Fatores Envolvidos na Patogenia da Hipertensão Arterial


Genéticos - A hipertensão é motivada por predisposição que o indivíduo apresenta e que poderá agravar-se de acordo com a conduta de vida que este assuma. Quanto às modificações genéticas ou decorrentes do envelhecimento orgânico, podem-se citar três sistemas, a saber: SRAA, sistema nervoso simpático e calicreína-cinina.

Obesidade - A obesidade, caracterizada como o excesso de gordura no organismo originado da maior ingestão energética dos alimentos em relação ao gasto calórico, está vinculada aos fatores de risco para o desenvolvimento de hipertensão e doença cardiovascular.

Dislipidemia - Condição identificada pela concentração excessiva de lipoproteína de baixa densidade (LDL) no plasma, associada à baixa concentração de lipoproteína de alta densidade (HDL).

Alcoolismo - Estima-se que 25% dos casos de hipertensão arterial sejam atribuídos ao consumo do álcool etílico em grandes quantidades. Em termos de valores, é possível dizer que o indivíduo está sob risco de tornar-se hipertenso ao consumir quantidades diárias superiores a 1L de cerveja, 400mL de vinho ou 120mL de bebidas destiladas.

Tabagismo - Devido ao grande número de componentes químicos presentes em um cigarro, o trabalho de identificação das substâncias que são as responsáveis pelo aumento da pressão arterial é dificultado. Entretanto, sabe-se que a nicotina, o monóxido de carbono e o cádmio participam deste processo.

Dieta - Em relação à dieta, o cloreto de sódio é o alvo de atenção de estudos epidemiológicos. Estudos mostram resultados divergentes, porém estima-se que o consumo diário superior a 15g de cloreto de sódio pode ser o responsável pela prevalência da hipertensão. O mecanismo mais importante envolvido é a alteração da função renal.

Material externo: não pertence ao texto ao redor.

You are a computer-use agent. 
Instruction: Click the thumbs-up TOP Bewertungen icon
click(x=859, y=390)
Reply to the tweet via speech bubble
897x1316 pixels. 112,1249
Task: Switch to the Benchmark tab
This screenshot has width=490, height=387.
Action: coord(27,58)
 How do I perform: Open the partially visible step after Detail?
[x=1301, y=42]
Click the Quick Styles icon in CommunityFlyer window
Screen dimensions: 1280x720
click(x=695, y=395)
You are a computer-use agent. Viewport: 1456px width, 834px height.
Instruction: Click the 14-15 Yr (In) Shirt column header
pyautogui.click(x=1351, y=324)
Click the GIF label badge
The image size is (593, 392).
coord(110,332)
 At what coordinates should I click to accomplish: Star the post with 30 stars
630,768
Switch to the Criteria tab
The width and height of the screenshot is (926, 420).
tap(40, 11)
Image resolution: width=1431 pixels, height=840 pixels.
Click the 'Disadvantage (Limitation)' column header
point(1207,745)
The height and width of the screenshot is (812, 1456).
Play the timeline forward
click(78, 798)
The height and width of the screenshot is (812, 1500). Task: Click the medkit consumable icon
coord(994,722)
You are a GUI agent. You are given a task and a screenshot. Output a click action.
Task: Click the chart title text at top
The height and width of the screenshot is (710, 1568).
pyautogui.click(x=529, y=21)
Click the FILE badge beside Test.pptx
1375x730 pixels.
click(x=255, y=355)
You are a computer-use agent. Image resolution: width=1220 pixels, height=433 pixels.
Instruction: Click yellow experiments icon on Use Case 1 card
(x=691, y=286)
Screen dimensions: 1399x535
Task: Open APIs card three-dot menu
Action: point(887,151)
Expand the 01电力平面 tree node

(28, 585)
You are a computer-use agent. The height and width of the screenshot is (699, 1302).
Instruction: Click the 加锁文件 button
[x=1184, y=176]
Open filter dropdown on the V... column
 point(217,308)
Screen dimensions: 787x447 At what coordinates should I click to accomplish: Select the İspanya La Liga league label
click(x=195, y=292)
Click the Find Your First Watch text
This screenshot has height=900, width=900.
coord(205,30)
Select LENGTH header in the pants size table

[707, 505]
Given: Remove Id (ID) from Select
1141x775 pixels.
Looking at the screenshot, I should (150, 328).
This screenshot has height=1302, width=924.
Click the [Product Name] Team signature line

Menopausa - Existe o risco aumentado de as mulheres desenvolverem hipertensão arterial após a menopausa, fato que possivelmente atribui-se ao sistema renina-angiotensina-aldosterona. Durante a gravidez, apesar de descrita a elevação de renina e angiotensina II, o aumento da pressão não é rotineiro devido aos mecanismos regulatórios que a gestante apresenta.